TRAINING UNDER THE PROGRAM “NURSING IN PEDIATRICS” IS COMPLETED
On February 16, the 144-hour advanced training program “Nursing in Pediatrics” ended. During the training, nurses in the Ryazan region improved their knowledge and skills in nursing care for a healthy and sick child with infectious and somatic pathology, prevention of somatic and infectious pathology in childhood in accordance with the regulatory framework, professional standards and clinical recommendations.

02/16/2023

WetLab

02/14/2023

BASIC EMERGENCY FIRST AID COURSE

02/14/2023

COURSE “METHODS OF NON-TEST PSYCHODIAGNOSIS OF PERSONALITY”

27. 09.2022

Russian as a foreign language (speech practice course)

FDPO

06/02/2023

I Congress of Therapists of the Central Federal District

On June 8-9, Ryazan State Medical University will host a forum aimed at practical healthcare professionals. The organizers are RNMOT, the Ministry of Health of the Ryazan Region and the Ryazan State Medical University.

06/02/2023

In June, the second cycle of training “Fundamentals of Kinesiology Taping” starts
The cycle is intended for everyone, regardless of the presence or absence of a medical education. Listeners have the opportunity to get or improve the skill of using elastic bands, to learn everything or almost everything about teips!

29. 05.2023

Physical and Rehabilitation Medicine in Pediatrics
On June 3, 2023, the University will host the Interregional Scientific and Practical Conference “Physical and Rehabilitation Medicine in Pediatrics”. Beginning at 10.00 in the hall of the Academic Council, at the address: Ryazan, st. Vysokovoltnaya, d. 7, bldg. 1, 4th floor.

05/25/2023

Mental health service: achievements and prospects
We invite you to take part in the IX Interregional Scientific and Practical Conference “Mental Health Service: Achievements and Prospects. Dedicated to the 135th anniversary of the Ryazan Regional Clinical Psychiatric Hospital.

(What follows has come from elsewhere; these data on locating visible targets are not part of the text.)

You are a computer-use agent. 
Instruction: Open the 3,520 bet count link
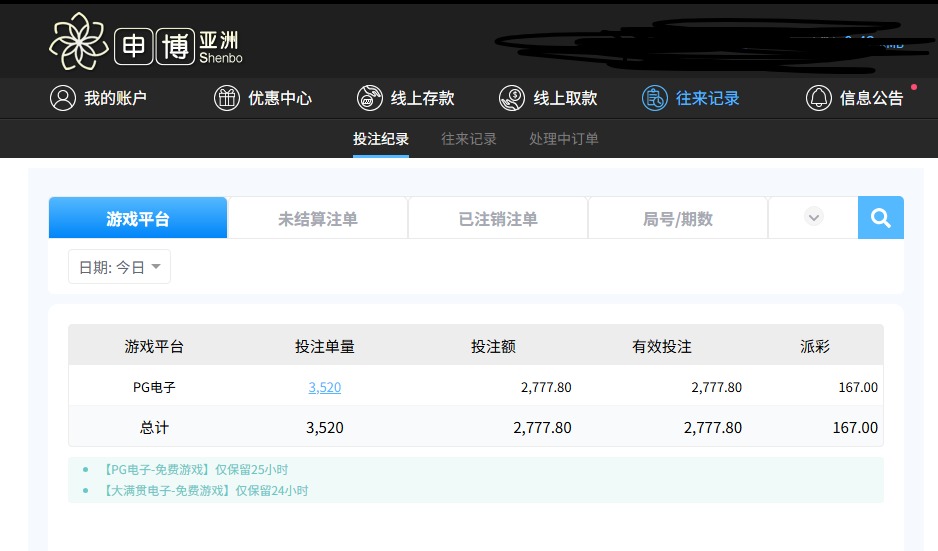pos(325,387)
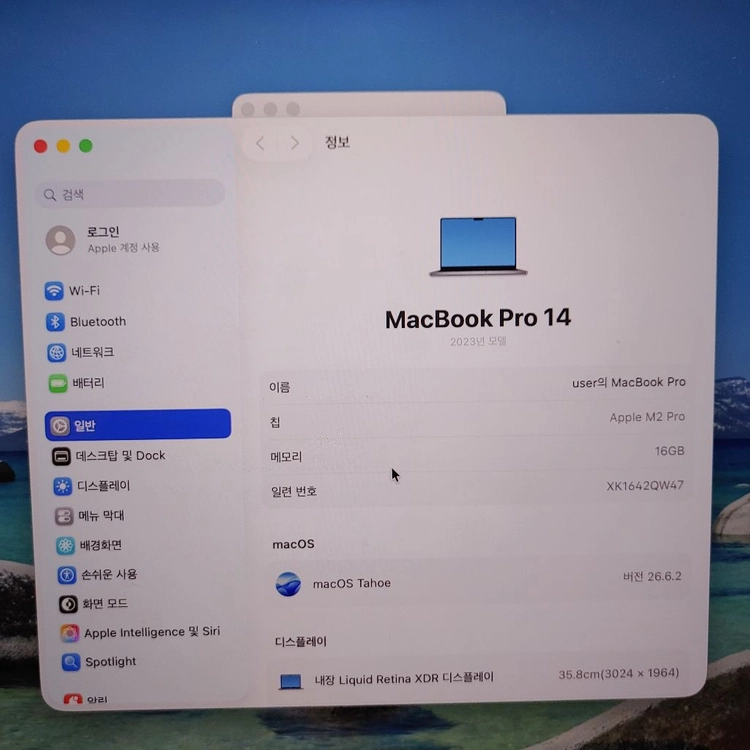The image size is (750, 750).
Task: Select 화면 모드 icon
Action: click(x=68, y=604)
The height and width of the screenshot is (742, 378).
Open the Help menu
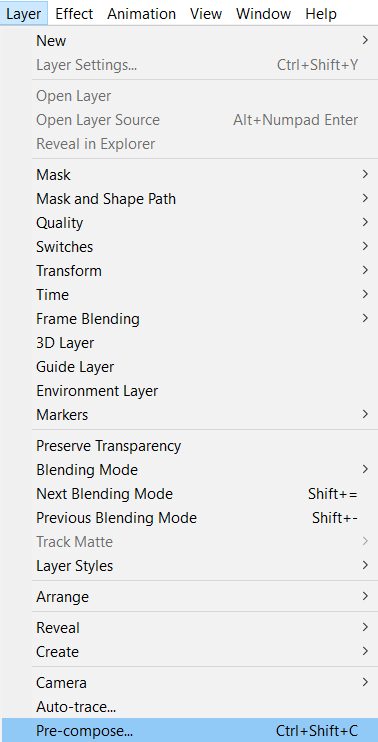[x=321, y=14]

N.N. Bazhenov”, which will be held on June 2, 2023 on the basis of the Ryazan Regional Clinical Psychiatric Hospital. Bazhenova N.N.

05/22/2023

WE INVITE YOU TO READ THE PROGRAM OF THE CONFERENCE “TOPICAL ISSUES OF THERAPY AND GENERAL MEDICAL PRACTICE”

05/18/2023

To the attention of graduates, students and residents!
The annual large-scale event at the Ryazan Medical University – Job Fair 2023 – will be held on Tuesday, May 23 at 11 am in the foyer of the first and second floors of the medical and preventive building (Vysokovoltnaya st., 7 building 1)!

05/17/2023

WE INVITE YOU TO JOIN THE ONLINE CONFERENCE
Dear Colleagues! 18 and 19May, the online conference “Psychological Research of Appearance and Body Image” is held by the Department of Clinical Psychology

05/17/2023

Day of the Lipetsk region in the Ryazan State Medical University
We invite graduates and students on May 18 to the Center for Culture and Leisure of the University for the “Day of the Lipetsk Region”.